At first glance, I did not see the legal issue here, and there is not much case law governing disputes like this. The town granted plaintiffs the accommodation when they moved in. But while the town does not want the variance to run with the land -- allowing later occupants to enjoy the improvements -- plaintiffs want to avoid the cost of tearing down the improvements. They also want to capture the increase in value of the property caused by the modifications if they ever sell the property. The Second Circuit (Winter, Raggi and Droney) says a juror "might find that a restoration requirement in some circumstances so burdens a party wanting to modify a property to accommodate a disabled person that it amounts to a refusal of a reasonable accommodation."

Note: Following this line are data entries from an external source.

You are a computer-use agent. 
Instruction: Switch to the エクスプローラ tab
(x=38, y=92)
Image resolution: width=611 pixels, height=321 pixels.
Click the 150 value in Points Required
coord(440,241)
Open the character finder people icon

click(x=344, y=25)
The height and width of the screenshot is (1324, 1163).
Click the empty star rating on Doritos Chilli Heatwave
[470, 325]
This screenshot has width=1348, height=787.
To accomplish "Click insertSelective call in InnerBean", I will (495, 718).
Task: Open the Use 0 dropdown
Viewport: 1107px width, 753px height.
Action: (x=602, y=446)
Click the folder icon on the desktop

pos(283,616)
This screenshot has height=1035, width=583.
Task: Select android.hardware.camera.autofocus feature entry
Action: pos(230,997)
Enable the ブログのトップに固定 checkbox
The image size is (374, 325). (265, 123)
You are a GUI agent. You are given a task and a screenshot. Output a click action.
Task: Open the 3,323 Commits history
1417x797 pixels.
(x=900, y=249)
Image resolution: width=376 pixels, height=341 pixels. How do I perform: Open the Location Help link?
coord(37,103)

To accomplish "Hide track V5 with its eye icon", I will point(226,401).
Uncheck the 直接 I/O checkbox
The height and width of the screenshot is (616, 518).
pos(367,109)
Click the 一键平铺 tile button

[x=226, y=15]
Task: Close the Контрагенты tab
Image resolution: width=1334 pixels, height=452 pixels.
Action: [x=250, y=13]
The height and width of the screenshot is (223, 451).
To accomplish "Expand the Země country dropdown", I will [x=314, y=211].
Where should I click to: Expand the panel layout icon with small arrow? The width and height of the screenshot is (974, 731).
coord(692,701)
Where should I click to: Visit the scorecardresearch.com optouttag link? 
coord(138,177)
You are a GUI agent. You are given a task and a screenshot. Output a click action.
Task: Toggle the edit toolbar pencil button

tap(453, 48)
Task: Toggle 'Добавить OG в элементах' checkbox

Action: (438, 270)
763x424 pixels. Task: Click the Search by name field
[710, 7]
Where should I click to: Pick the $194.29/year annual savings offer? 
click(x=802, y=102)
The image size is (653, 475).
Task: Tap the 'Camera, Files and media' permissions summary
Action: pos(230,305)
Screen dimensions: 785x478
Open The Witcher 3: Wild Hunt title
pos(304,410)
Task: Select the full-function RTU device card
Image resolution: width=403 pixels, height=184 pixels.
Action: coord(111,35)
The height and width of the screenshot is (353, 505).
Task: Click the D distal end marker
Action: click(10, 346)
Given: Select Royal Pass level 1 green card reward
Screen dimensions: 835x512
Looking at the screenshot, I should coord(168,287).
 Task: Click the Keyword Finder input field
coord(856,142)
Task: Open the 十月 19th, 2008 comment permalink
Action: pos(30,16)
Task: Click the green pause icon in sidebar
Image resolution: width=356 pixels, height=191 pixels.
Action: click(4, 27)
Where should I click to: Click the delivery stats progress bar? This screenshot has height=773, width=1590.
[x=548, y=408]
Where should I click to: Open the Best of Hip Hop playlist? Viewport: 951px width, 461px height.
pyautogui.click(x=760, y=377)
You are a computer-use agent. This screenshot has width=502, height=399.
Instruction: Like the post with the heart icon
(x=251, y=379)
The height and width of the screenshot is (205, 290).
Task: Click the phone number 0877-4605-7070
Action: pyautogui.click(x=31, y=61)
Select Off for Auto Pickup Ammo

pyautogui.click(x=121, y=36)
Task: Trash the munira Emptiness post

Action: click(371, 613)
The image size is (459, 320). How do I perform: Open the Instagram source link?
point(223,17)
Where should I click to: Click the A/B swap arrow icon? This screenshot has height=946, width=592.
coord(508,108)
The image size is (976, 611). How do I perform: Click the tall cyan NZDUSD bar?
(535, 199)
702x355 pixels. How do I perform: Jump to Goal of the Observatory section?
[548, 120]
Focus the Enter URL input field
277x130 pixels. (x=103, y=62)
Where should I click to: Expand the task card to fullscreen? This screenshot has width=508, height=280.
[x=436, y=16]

As always in reasonable accommodation cases, the issue of "reasonableness" is complicated, with balancing factors that often require a full evidentiary record. When you draft a law that turns on "reasonableness," you are asking for a lawsuit. Here is how the Court of Appeals sums up the competing interests and balancing factors:
Applied to the context of land-use regulations, relevant factors may include the purposes of the restriction, the strength of the Town’s interest in the land-use regulation at issue, the need for uniformity, the effect of allowing later landowners without a disability to enjoy the lack of a restriction on pools, decks, and fences, while all their neighbors are subject to it, the likelihood that a permanent variance will cause other landowners subject to the regulation to seek similar variances, etc.
Balanced against those factors is the cost of removal –- again, whether out of pocket or in a reduced sale price. We say no more because there are undoubtedly a host of relevant factors looking in both directions to be considered. Moreover, we do not want to make gratuitous statements that may seem to address other of the multitude of land-use regulations, e.g. historic landmarking, etc.